Simple Answer: No
Who: Augustine was a Bishop/Monk/Philosopher in late antique Africa who wrote so prolifically that he became one of the most influential scholars of all time. Somewhere, there’s a college professor talking about him right now.
Background: Poor Augustine has been accused of every kind of evil by modern historians, and he’s not even around to defend himself! He died in 430 a.d. after writing millions of words about his Christian faith and a remarkable amount of his work is extant. The problem is that no one bothers to read his work very well because there’s so much of it. (Or, because they’re lazy.) I’ve read plenty of “serious” Augustinian scholarship written by authors who clearly didn’t know the saint’s work very well and were only accusing him of things so they could make a name for themselves. (That sort of thing is all too common in academia, and Augustine seems to be everyone’s favorite punching bag.)
Accusation: In recent years, Augustine has been accused of saying that music was a sin. Why? Because he once said that he could enjoy church music so much that he would forget to appreciate God and, instead, just appreciate the music. Of course, he follows this up by saying that well-performed music is pleasing to God and good for the whole church (he was a much more reasonable person than most scholars will admit), but that’s not the part people remember. (If you don’t believe me, just read his Confessions.) Even though the truth of this is obvious to even the most casual reader, in some circles it’s considered common knowledge that Augustine wanted to ban music for good.

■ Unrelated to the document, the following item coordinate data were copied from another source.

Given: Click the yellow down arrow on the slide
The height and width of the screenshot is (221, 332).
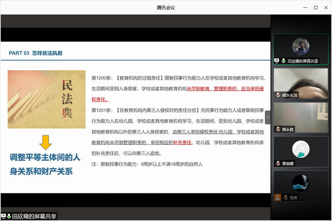Looking at the screenshot, I should [46, 142].
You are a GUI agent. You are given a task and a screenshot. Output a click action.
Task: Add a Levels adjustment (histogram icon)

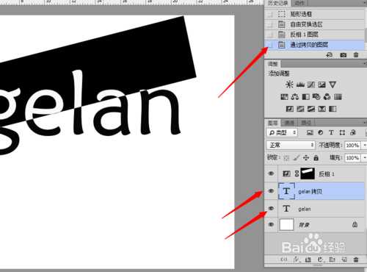(x=300, y=85)
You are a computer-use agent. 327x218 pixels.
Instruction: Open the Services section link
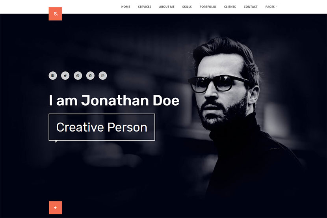coord(145,7)
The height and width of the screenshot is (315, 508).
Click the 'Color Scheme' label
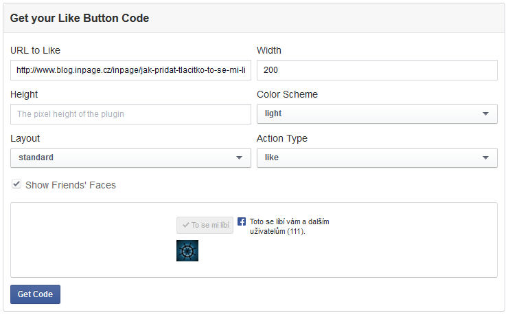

That would have been quite a shock to Augustine, who once wrote the following:
But when brethren are assembled in the church, why should not the time be devoted to singing of sacred songs, excepting of course while reading or preaching is going on, or while the presiding minister prays aloud, or the united prayer of the congregation is led by the deacon’s voice? At the other intervals not thus occupied, I do not see what could be a more excellent, useful, and holy exercise for a Christian congregation.
So, let’s let Augustine off the hook for this one. He loved music, and he wanted to hear talented musicians making good music in his churches.